Updated: Mar 12, 2020
I've received a few requests to change up my topics a little bit. While people were finding my posts about nutrition and other self care topics helpful, they also wanted to know a few other things like what do you do or how do you feel when you first find out you're pregnant? As some of you may know I'm the mother of three girls ( and one more on the way) Each time I found out I was pregnant there was a different reaction. My first pregnancy I was about to turn eighteen and I had no idea what the heck was going on. I thought that I was just suffering from some crazy stomach bug but then when I missed two periods I knew something wasn't right. I should have known that anyways considering I was eating pickles with peppermint. I would get one of those huge pickles and place a peppermint stick in the middle. It was absolutely delicious. (side note, now I hate pickles) I took a pregnancy test in my boyfriend's (at that time) bathroom and those two lines popped up. I was TERRIFIED! I was in my senior year of high school, he had already graduated a year earlier and was attending college, and neither one of us wanted to tell our parental units.
My mom flipped her lid! His family was a little more understanding. Neither one of them let us stay with them. That whole "you want to act you're grown and make grown folks decisions, then you're going to get out and be grown" went into place. He was working at the time and I immediately found a job. We were able to get a nice apartment in a high rise. How we pulled this off I have no idea. Any who, let's just say I grew up really fast. I was nervous about being a pregnant but I stepped up and took care of my responsibility. As soon as I saw her on December 24th 2003 I was instantly in love. Something about seeing that tiny little person and holding her in my arms changed me.

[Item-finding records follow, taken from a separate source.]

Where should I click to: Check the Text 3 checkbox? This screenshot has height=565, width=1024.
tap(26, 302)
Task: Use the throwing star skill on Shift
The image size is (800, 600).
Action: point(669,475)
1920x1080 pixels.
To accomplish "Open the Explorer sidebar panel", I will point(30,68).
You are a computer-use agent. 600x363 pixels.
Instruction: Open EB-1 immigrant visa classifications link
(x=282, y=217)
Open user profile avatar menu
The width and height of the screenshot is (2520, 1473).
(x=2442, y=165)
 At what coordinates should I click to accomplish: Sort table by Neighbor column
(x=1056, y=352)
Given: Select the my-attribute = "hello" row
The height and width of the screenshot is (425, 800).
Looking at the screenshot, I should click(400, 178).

Baby number two I was twenty six and living overseas in Germany, thanks to the military. I had suffered two miscarriages and figured that maybe I couldn't have anymore children. Thanksgiving came around and I was eating so much, something inside me said that I was pregnant but I wasn't sure until, yes you guessed it. Those two lovely lines popped up. I was so paranoid that whole pregnancy. I had doctor's appointments every two weeks from the very beginning because of my history. Forty weeks and one day later I delivered an 8 pound baby girl with no drugs! That feeling of love filled me yet again.
Baby number three I was thirty one and back in my home town in Tennessee. I wasn't trying to get pregnant but I wasn't not trying either. I was at work and felt this sharp pain in my breast. I've only had breast tenderness during pregnancy and I hadn't even missed my period yet. But I was pregnant. I was excited and scared. My life had undergone so many changes before that and I was feeling so unsure about everything. I wasn't even sure that I wanted another baby. However 39 weeks later she came into the world and us making eye contact stole my heart.
Here are my top three tips for dealing with the news!
1. Talk about it!
It's ABSOLUTELY normal to have some doubts and concerns when you find out you're going to be a parent. You can talk to someone you trust about exactly what it is that's bothering you. You would be surprised at the fact that so many people have the exact same concerns as you. Even the ones that seem as though they have it all together. Many people have been there and experienced the very same thing. Others can share their stories and help you come up with ways to cope with what you're feeling.
2. Accept Where You Are.
Whether this was a planned pregnancy or not accepting the fact that you have concerns is important. Please don't feel the need to hide your emotions. Like everything else, this too shall pass. If you have to take a few days to deal with your emotions, do so!
3. Write down your concerns and deal with them one by one.
If you're worrying about support from friends and family, work, and what labor will be like, write these things down and tackle them one by one. There were times when I had a huge network of support from both friends and family. Then there were times when my family was not so supportive so I had to rely on close friends. Write down the names of people you know will be there and you know will support you. Don't be afraid to talk to them and let know how important it is to have their support.
Wondering what it whether you will return to work after you deliver or how much time you can afford to take off? Speak with your HR department to figure out things such as FMLA, short and long term disability, and whether your company has a maternity leave option. If you aren't working and depend solely on your partner's income, figure out a budget to determine how you will be able to get the things that you need. There are also programs around to help pregnant women and postpartum mothers. Do your research to find programs in your area.
Labor and delivery can go so many different ways. There are birthing classes that you can take that will help you prepare and you can also talk to women who have gone through the process just to get their take on things. Remember, we can't control everything in life and also remember your body will do what it needs to do to get your baby. Develop a healthy relationship with your provider so that things will be communicated to you if things start to change during labor, such as needing a c-section instead of delivering vaginally.
Finding out you're pregnant can bring on so many emotions. You can be in denial, you can have anxiety, you can be excited, you can have thoughts of not wanting to do this, or you can be so sure that you've got this. You can also have all of these emotions during the process. It's okay to feel whatever you feel. Just know and understand that you are doing something amazing, growing a life, the future, inside of you. Remember you're awesome and whatever you feel it's absolutely fine! How did you feel when you found out? Please feel free to share!
Until next time
Peace, Love, and Light
Certified Pregnancy Health Coach
"Pregnancy is the only time in life that you fall in love with someone that you haven't met."